In 1986, music documentarian Robert Mugge crafted an interesting film focused on jazz legend Sonny Rollins. Borrowing its title from Rollins’ classic 1956 album, Saxophone Colossus presents a mix of interviews and performance footage. The 101 minute film has been recently reissued on DVD by Acorn Media.
Even though fans will surely want to check it out, I found the material to be a mixture of brilliance and boredom. Perhaps rather than weaving the interviews – with Rollins and his wife, as well as a trio of jazz critics – into the concert footage, the performances might have been better presented without interruption.
Not that it ruins the exuberance of the opening number, “G-Man,” as Rollins dazzles with incredible flights of improvisation. Taken from a 1985 outdoor concert in Saugerties, New York, Rollins and band perform with great energy on a stage made of stones. Despite a few cutaways to a largely disinterested audience, it is an amazing performance. The film returns to this same concert to close the film, though that is where the interviews become more of a nuisance as they disturb the flow of an otherwise engaging romp through “Don’t Stop the Carnival.”
That’s not to say the interviews aren’t of any value. It’s wonderful to hear from Rollins himself. He speaks in an unpretentious, straightforward manner about a variety of topics relating to his art. The critics Mugge consulted are Ira Gitler, Gary Giddens, and Francis Davis. It is worthwhile – especially for the jazz novice – to hear their thoughts on Rollins’ contributions to music. They help put his career in context since the performances the film presents were, at the time, contemporary.

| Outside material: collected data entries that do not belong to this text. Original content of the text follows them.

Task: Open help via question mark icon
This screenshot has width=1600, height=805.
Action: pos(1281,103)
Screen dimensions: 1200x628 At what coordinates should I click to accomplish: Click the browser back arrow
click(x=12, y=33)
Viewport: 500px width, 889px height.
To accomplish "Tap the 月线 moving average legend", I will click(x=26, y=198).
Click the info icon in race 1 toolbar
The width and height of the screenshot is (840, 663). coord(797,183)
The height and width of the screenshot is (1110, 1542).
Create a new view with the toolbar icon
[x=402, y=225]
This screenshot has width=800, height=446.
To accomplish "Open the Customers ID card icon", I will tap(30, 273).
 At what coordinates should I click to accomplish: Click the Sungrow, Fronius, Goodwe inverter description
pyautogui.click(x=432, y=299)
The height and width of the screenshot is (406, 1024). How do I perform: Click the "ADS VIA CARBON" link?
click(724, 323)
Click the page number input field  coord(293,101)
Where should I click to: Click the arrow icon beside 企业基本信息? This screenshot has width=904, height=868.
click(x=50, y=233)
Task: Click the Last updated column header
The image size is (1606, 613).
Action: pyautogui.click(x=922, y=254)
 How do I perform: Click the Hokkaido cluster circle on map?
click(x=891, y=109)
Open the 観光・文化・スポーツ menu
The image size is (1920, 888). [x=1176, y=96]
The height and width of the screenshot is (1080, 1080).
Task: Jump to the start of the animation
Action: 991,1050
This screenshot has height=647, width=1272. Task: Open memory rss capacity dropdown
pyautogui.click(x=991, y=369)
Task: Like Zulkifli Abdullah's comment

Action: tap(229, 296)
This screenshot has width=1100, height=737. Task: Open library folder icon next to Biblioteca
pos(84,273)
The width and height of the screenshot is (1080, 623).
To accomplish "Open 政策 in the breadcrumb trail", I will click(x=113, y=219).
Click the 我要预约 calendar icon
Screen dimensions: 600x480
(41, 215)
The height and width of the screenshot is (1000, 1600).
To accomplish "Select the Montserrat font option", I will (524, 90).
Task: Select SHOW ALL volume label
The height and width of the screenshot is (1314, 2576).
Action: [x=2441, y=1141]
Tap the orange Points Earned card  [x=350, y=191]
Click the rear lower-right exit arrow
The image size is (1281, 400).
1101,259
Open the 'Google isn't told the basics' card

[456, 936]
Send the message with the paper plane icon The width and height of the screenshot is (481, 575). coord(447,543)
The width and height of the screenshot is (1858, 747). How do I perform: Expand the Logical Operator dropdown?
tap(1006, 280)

The reason I can’t recommend Saxophone Colossus without hesitation is the “Concerto for Tenor Saxophone and Orchestra,” which occupies quite a large portion of its running time. The piece, performed by the Yomiuri Orchestra in Tokyo, Japan, nearly put me to sleep. Clearly a considerable amount of time and energy was invested in its creation. In fact, we are treated to footage of Rollins composing the piece and there is no mistaking the seriousness of his approach. A large chunk of the piece is presented in the film, though not all of it – and not uninterrupted. Talking head interviews are inserted between movements. Random shots of downtown Tokyo are edited in rather artlessly from time to time during the performance. Honestly, I wasn’t at all moved by the combination of Rollins’ tenor work and the orchestra. While that is merely a matter of taste, I will say the “Concerto” should’ve been presented in its entirety.
The DVD features a recent interview with Robert Mugge, sharing some reflections on the documentary and how it came to be. It’s a reasonably interesting fifteen minute bonus that I was glad to see included.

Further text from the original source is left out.